In the Bleak Midwinter is the first in a series — now three books long — that explores life in Millers Kill, a fictional small town in upstate New York. At the core of the story is Clare Fergusson, the new priest at a small Episcopalian church — who also happens to be an ex-Army helicopter pilot — and the delicate relationship she has with the police chief.
“It’s a little bit different than the other books we’ve chosen because it is a mystery. But that’s one of the most popular genres we have,” said Sue Border, director of Woodward Memorial Library, Le Roy, and one of the “Tale” organizers. “And this is a good read.”
As in past years, “Tale” will feature at least a dozen book discussions at area libraries throughout February and the first week of March and a book review contest.
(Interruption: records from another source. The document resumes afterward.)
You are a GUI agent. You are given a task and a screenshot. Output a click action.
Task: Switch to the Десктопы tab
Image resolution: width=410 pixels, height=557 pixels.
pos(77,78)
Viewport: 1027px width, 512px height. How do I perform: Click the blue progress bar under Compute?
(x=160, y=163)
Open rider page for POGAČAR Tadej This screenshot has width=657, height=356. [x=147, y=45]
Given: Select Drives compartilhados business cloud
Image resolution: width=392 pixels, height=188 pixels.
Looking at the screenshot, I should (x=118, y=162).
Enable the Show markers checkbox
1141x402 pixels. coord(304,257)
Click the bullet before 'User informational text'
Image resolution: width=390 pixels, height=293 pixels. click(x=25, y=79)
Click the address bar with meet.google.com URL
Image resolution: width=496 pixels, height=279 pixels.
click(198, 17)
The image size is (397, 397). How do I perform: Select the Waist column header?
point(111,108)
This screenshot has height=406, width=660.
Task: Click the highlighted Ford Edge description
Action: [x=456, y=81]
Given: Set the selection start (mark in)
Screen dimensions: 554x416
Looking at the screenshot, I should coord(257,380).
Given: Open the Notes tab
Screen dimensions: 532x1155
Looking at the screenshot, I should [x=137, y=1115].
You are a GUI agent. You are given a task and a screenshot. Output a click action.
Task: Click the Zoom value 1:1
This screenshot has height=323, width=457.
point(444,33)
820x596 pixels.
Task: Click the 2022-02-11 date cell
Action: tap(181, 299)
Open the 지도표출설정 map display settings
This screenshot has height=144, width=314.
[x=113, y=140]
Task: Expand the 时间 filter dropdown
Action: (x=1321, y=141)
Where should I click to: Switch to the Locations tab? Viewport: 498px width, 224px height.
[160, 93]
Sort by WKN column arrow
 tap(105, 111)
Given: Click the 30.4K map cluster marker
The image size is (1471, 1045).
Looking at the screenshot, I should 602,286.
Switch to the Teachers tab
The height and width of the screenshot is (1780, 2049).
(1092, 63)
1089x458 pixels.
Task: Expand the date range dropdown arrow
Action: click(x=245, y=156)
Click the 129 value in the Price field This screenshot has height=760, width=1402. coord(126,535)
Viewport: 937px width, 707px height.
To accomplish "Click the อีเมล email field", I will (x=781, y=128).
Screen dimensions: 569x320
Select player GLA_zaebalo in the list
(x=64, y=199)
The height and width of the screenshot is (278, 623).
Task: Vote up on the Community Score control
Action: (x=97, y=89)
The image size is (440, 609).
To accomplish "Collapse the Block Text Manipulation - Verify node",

Spencer-Fleming will visit March 10, 11 and 12.
“We heard from people who said they wanted a female author,” said Leslie DeLooze, the reference and community services librarian at Richmond Memorial Library, Batavia, who has spearheaded the project since the beginning.
“And we found that writer,” DeLooze said. “She writes about New York state, has a great story, and an understanding of the climate very well.”
Next year’s author visits come a week earlier than past programs to avoid conflicts with Easter and spring vacations, DeLooze said.
Spencer-Fleming is scheduled to present evening programs March 10 at Richmond Memorial Library and March 11 at Lee-Whedon Memorial Library in Medina, and an afternoon session March 12 in the auditorium of Perry Elementary/Middle School.
In the Bleak Midwinter was the first novel for Spencer-Fleming, a former lawyer who now writes full time from her home in Saco, Maine.
The novel introduces readers to newly-ordained Clare Fergusson. As the first woman priest at the Episcopal church in Millers Kill, she gets a chilly reception from some members of her congregation upon her arrival.
(The author has said Millers Kill is an amalgam of the upstate towns she remembered from her childhood.)
Fergusson’s initial reception from the police chief is not much warmer when she finds a newborn baby abandoned on the church stairs. Later, it is discovered that the baby’s mother was brutally murdered.
As Fergusson and the chief, who is married, try to uncover what happened they find themselves becoming more attracted to each other.
Fergusson must use her faith, her training and good sense to sort through the silence and secrets of a small town.
Spencer-Fleming, the mother of three, was on maternity leave when she submitted her manuscript to a national contest. The prize was publication.
Her story beat out 230 other entries to win the 2001 best traditional mystery award from St. Martin’s Press and Malice Domestic. It was called one of the most outstanding winners the contest has every seen.
The novel went on to win several other awards, including a 2003 Agatha Award, one of the top prizes for mystery writers.
Publisher’s Weekly, in a starred review, said In the Bleak Midwinter was “a riveting page-turner from start to finish.”
“Tale” organizers hope the change of pace from its first two selections attracts more participants to the project.
“There are strong plots in mysteries, and that keeps the stories moving. Mysteries have a wide appeal,” said DeLooze, the Richmond librarian.
In the Bleak Midwinter and other books in the series are available for loan at area libraries, with more on the way. The libraries will eventually have copies to sell.
In Le Roy, Spencer-Fleming is already proving to be a popular read. All seven copies of In the Bleak Midwinter have been circulating non-stop for several weeks, Border, the library director, said.
“And when people come back,” she said, “they’re really excited and already going on to the next two.”
“Tale” sponsors include The Daily News, The Bank of Castile and Wal-Mart.